After last week's private and public meetings on the future of the Pretty Glen Dam, the quick scheduling of a hearing by the Portage County Commissioners led most to believe that a decision on keeping the dam or removing it had been made. However.....about ten Suffield residents attended a meeting today in which Commissioner Maureen Frederick spoke first and immediately announced that no decision on the issue had yet been made and further that the commissioners were committed to exploring all options, including options that hadn't even yet been proposed. After this the Director of the Portage County Water Resources Department Eugene Roberts was given the floor for a very informative presentation on another option. He started by saying that he had had a positive discussion with the City of Akron, who might be willing to allow a pipe from the Mogadore Reservoir to Martin Road for a dry hydrant for Fire Department use. Roberts said that he had met with the Ohio EPA and that they had been receptive to working with the local residents.
Roberts, who only recently became the director of the Portage County Water Resource Department, had been Service Director in Kent for twenty years and was involved in the re-working of the large dam on the Cuyahoga River near downtown Kent and the removal of a dam along Plum Creek. He addressed some of the residents concerns about the final outcome of the creek if the dam were to be removed. In total bluntness, he said that the creek would be small and only a couple times a year the water would flow enough to allow for kayaking, and that the landscape would most definitely be different. He also acknowledged that the odor from the newly exposed muck would last for about one year. Roberts suggested that the natural creek bed could be moved from the south side of the valley to the north side and that small pools of water could be created along the stream.
Also speaking was Todd Bragg, who is the Director of Budget and Finance Management for the commissioners. He also had been in discussions with the Ohio EPA this week. He and commissioner Kathleen Chandler clarified a couple important issues on the money side of the matter. First was that the cost of removing the dam as presented by Shawn Arden of EMH&T last week was stated at $1,621,300 and was just an estimate by his own engineering firm. If the commissioners act to remove the dam, there will be an actual bidding process with the work awarded to a company at that point. The second thing cleared up was the actual estimated cost of dam removal. Bragg said that simply tearing out the dam structure was fairly cheap, $300,000 to $400,000, and that the additional one million or so was to restore the area to as it was prior to the dam's construction in 1938.
Bragg said that there were several grants available or dam removal and remediation of the stream bed, one of which has a deadline of August 31st. This deadline is merely to allow the granters to know of the county's interest. The actual application for monies available in 2017 comes later this year.

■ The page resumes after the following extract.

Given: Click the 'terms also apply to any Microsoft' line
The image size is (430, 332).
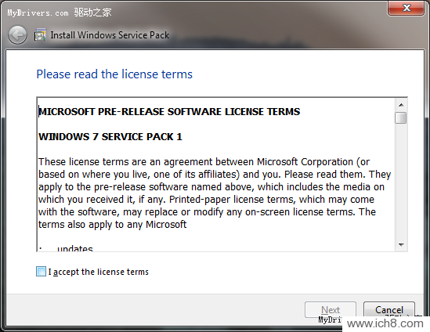Looking at the screenshot, I should point(113,225).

Also brought up in this meeting was an admission by John Yeargin that his individual deed for his properties in the Spring Valley allotment does not actually include "rights" to use the Pretty Glen Pond. Yeargin later found that a Covenant of Conditions and Restrictions, of which Patricia Everly had a copy, covers the entire allotment and has a specific section that calls for "valley lake rights" to all property owners. It was suggested by Eugene Roberts that this legal claim may also be included in the tax platting for that area. Maureen Frederick said that the county's legal department would check into this as she wanted to make certain anything done would be done in a legal manner. Kathleen Chandler suggested that perhaps commissioners could set up a bus tour to other places that have had dams removed to see how those areas have fared.
The residents were given time to speak. Patricia Everly, Carol Groh, Bill Daniels, Dave & Linda Barr and Kathy Rhoads all took the opportunity to speak on a variety of issues germane to the Pretty Glen Dam dilemma. The topics of fish and birds was mentioned, lowering the dam in height to change its status with the ODNR, thus eliminating inspections, the valuation of property and, of course, an "expert on muck" Linda Barr told of how they had dredged part of the pond a long time ago and how it took more than three years for the muck to dry.

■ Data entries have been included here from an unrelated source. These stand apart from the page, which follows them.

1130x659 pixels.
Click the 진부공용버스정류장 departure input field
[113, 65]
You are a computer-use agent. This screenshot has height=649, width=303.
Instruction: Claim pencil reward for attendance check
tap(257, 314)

Commissioner Maureen Frederick said that her concern is that the residents be treated fairly, but she acknowledged the county's lack of funds was a definite obstacle to overcome. There will be more meetings to come. Frederick suggested that residents could check with the commissioners agenda, which is posted on their website: www.co.portage.oh.us/commissioners.htm.
Known to some as the Hills Pond Dam, the Pretty Glen Dam was built in 1938, about the same time that the Mogadore Reservoir was being built. The reservoir was built between 1936 and 1939 as a project of the Works Progress Administration. At the time, the Pretty Glen Dam was built to create a lake for residents in the adjoining Spring Valley allotment to use for recreation. During the 1980's the City of Akron was attempting to spread its way deep into the suburbs through annexation, often employing availability of their water supply and system as a trade off for land. In 1991 the Portage County Commissioners, Chris Smeiles, John D. Thomas and Janet Esposito, purchased the dam and approximately 33.78 acres. This land is mostly on the west side and north side of the dam, and was bought in order to stop Akron's annexation drive toward the Mogadore Reservoir and the rich and industrially potential lands of Suffield Township. Now about 78 years old, the dam is plagued by years of neglect and is subject to ODNR inspections that call for repairs or removal. Thus the issue that now confronts the nearby residents, the county commissioners and Suffield Township as a whole.